Effect of Non-Thermal Atmospheric Plasma on Food-Borne Bacterial Pathogens on Ready-to Eat Foods: Morphological and Physico-Chemical Changes Occurring on the Cellular Envelopes.

Abstract

Currently, there is a need for new technological interventions to guarantee the microbiological safety of ready-to-eat (RTE) foods. Non-thermal atmospheric plasma (NTAP) has emerged as a promising strategy for inactivating microorganisms on thermo-sensitive foods, and the elucidation of its mechanisms of action will aid the rational optimization and industrial implementation of this technology for potential applications in the food industry.

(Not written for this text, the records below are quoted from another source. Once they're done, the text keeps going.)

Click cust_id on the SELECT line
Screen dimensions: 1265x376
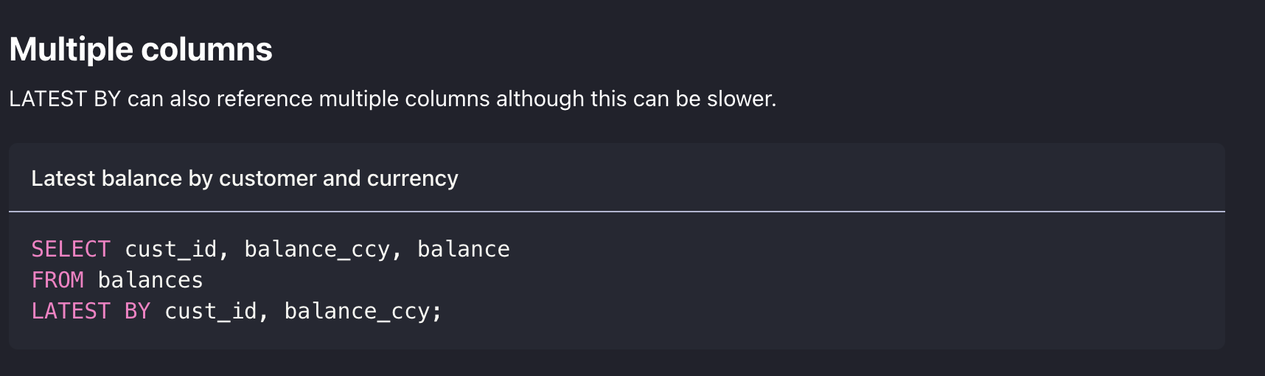[x=171, y=249]
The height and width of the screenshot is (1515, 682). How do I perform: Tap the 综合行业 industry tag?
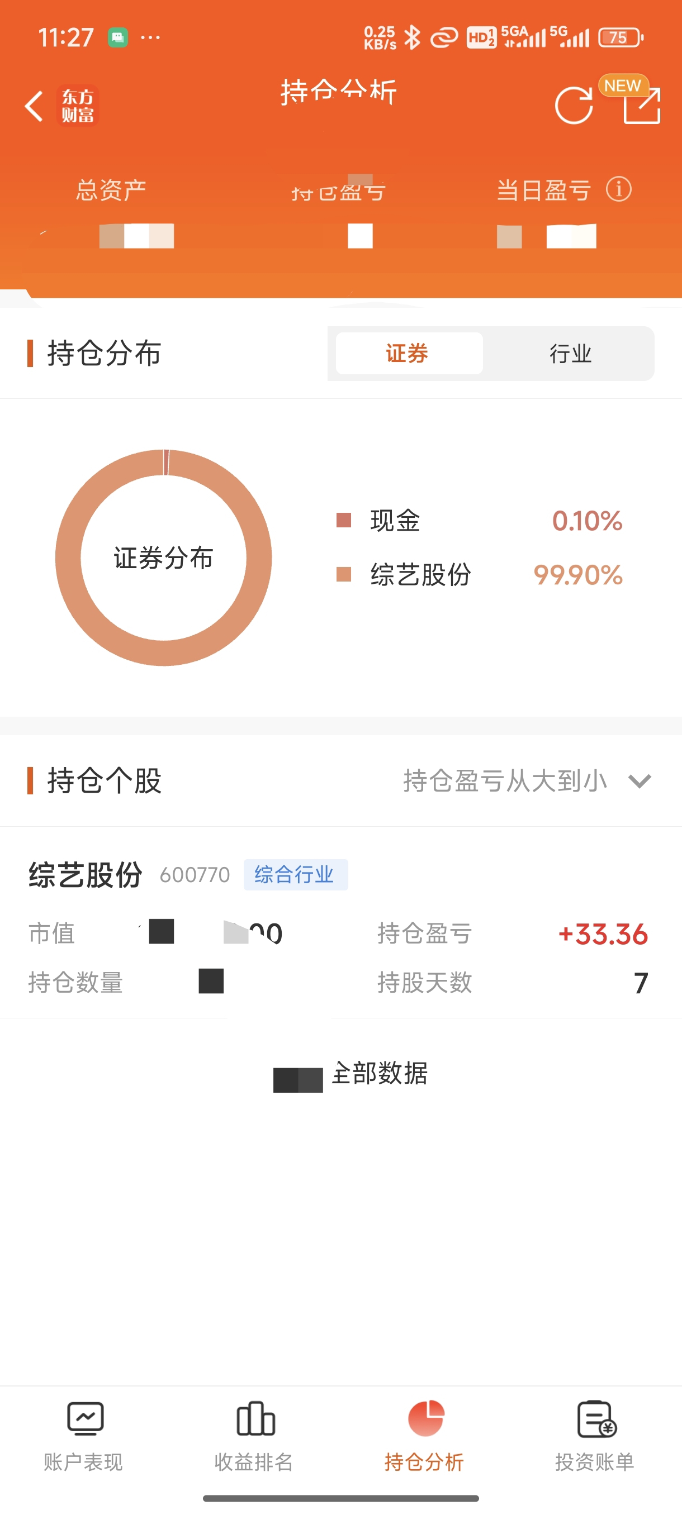coord(295,875)
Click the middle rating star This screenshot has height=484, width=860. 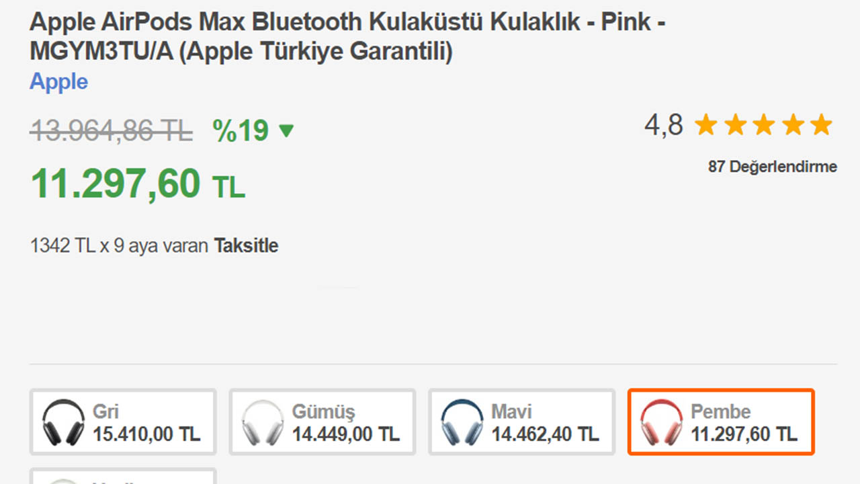pyautogui.click(x=763, y=125)
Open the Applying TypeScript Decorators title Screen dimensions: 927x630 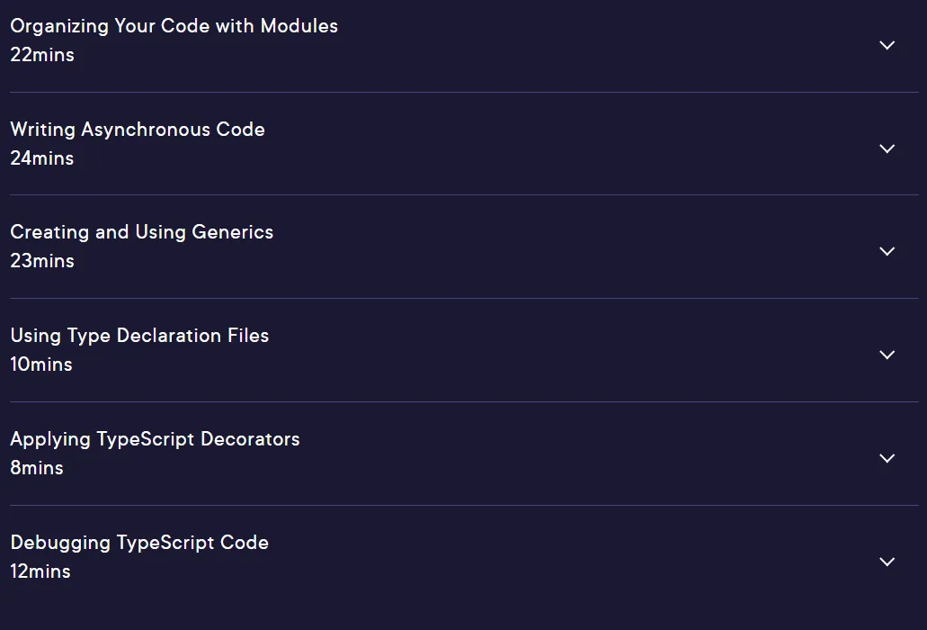coord(155,439)
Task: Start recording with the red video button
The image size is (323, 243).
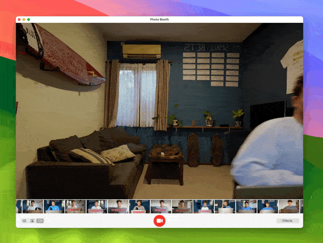Action: 159,221
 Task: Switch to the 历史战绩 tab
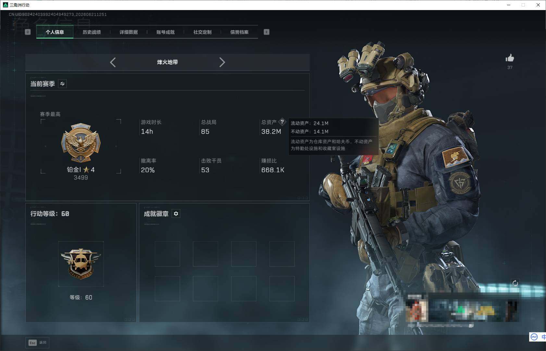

In this study, the effectiveness of NTAP for inactivating strains of Salmonella Enteritidis, Salmonella Typhimurium, Escherichia coli O157:H7 and Listeria monocytogenes contaminating the surface of different sliced RTE foods (“chorizo”, salami, bacon, smoked salmon, tofu and apple) was investigated. In addition, to further assess the bacterial inactivation mechanisms of NTAP, the morphological and physico-chemical damages in bacterial cells were analyzed. NTAP was effective for the surface decontamination of all products tested and, especially, of cut apple, where the microbial populations were reduced between 1.3 and 1.8 log units for the two Salmonella strains and E. coli O157: H7, respectively, after 15 min of exposure. In the rest of foods, no significant differences in the lethality obtained for the E. coli O157:H7 strain were observed, with inactivation rates of between 0.6 and 0.9 log cycles after a 15-min treatment. On the other hand, the strains from the rest of pathogenic microorganisms studied were extremely resistant on tofu, where barely 0.2–0.5 log units of inactivation were achieved after 15 min of plasma exposure. S. Enteritidis cells treated for 10 min exhibited noticeable morphological and structural changes, as observed by transmission electron microscopy, which were accompanied by a loss in membrane integrity, with an increased leakage of intracellular components and uptake of propidium iodide and marked changes in regions of their FTIR spectra indicating major alterations of the cell wall components. Overall, this indicates that loss of viability was likely caused for this microorganism by a significant damage in the cellular envelopes. However, the plasma-treated cells of L. monocytogenes did not show such obvious changes in morphology, and exhibited less marked effects on the integrity of their cytoplasmic membrane, what suggests that the death of this pathogenic microorganism upon NTAP exposure is more likely to occur as a consequence of damages in other cellular targets.